Arquivo de 9 novembro, 2010

Entrevista Exclusiva – Salário Mínimo

Por Isabella Brendler

A banda Salário Mínimo surgiu na década de 80, quando o Brasil ainda não tinha uma noção tão completa de hard/heavy. Depois de participarem da coletânea “SP Metal”, em 1987 a banda gravou seu primeiro cd, “Beijo Fatal”, pela RCA. Ficando inativa em 1990 e voltando com toda força e novos integrantes em 2002, a Salário Mínimo agora encara uma boa fase: abertura de grandes shows, como Scorpions e Twisted Sister, lançamento do novo cd “Simplesmente Rock” e a participação no documentário Brasil Heavy Metal. Sorte? Que nada. Os caras batalharam muito pra chegar até aqui, e mostram que com humildade e competência, podem representar o Brasil no cenário do rock mundial. Leia a entrevista exclusiva pro Roque Veloz e perceba que de mínimo, a Salário não tem nada!

LINE-UP:
China Lee (vocal), Daniel Beretta (guitarra), Junior
Muzilli (guitarra e voz), Diego Lessa (baixo e voz)
e Marcelo Ladwig (bateria)

CONTATO:
www.myspace.com/bandasalariominimo
www.bandasalariominimo.com.br
twitter.com/salariominimo

Roque Veloz: Vocês puderam acompanhar as mudanças no rock brasileiro desde a década de 80. O que vocês podem dizer sobre isso? Do que sentem falta?
China Lee: Realmente foram muitas mudanças, nos anos 80 todos queriam ter uma banda com repertório próprio. Nos anos 90 começou a mudar para os covers, que acabaram tirando um pouco o lugar do som próprio, agora acho que as pessoas estão voltando a dar valor novamente para criações originais. Sinto falta da união que havia nas bandas dos anos 80…

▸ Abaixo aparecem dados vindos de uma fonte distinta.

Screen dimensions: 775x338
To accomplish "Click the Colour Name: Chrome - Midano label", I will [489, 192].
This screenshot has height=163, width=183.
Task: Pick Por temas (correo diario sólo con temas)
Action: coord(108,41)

Roque Veloz: Em que bandas brasileiras atuais vocês ainda botam fé? Vocês acham que ainda podemos  esperar pelo surgimento de grandes bandas e que ainda podemos acreditar num momento musical comparável aos anos 80?
China Lee: Tem muita gente boa trabalhando, o que falta é coragem de ir pra estrada e ralar bastante, gosto do “Carro Bomba”, “Baranga”, “Comando Nuclear” e muitas outras. Continuo acreditando que vamos dar uma virada de mesa.
Daniel Beretta: Gosto muito de bandas que ainda estão no underground, tem muita banda perdida em bares sem estrutura tentando mostrar seu trabalho, assim como as bandas citadas pelo China. Fizemos muitos amigos e conhecemos várias bandas de nível A, e muitas abriram nossos shows tanto em São Paulo como no interior, se temos chance de uma virada eu não sei, mas bandas para acontecer existem.